Work request | Filter the entries for lines with the word "computer".

Saved entries:
▼
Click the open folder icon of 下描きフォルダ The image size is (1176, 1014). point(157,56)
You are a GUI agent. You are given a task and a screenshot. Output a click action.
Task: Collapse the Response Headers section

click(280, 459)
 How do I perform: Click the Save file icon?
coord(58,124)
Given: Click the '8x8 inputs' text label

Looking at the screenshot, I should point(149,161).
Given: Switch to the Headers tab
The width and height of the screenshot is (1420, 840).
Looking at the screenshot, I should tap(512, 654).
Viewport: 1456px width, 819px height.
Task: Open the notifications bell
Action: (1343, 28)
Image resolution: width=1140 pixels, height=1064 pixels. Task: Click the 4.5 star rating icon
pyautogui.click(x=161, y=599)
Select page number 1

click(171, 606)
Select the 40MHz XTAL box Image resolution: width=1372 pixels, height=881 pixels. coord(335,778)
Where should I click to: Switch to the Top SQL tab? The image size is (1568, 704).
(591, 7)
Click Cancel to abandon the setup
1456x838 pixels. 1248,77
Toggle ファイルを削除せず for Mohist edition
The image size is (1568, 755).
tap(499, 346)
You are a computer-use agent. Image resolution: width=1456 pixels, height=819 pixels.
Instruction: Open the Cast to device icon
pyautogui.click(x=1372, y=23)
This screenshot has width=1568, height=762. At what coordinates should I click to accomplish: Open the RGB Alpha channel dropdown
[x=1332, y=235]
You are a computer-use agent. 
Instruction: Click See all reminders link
▲
Solution below |
You are a computer-use agent. Image resolution: width=1456 pixels, height=819 pixels.
You are a computer-use agent. 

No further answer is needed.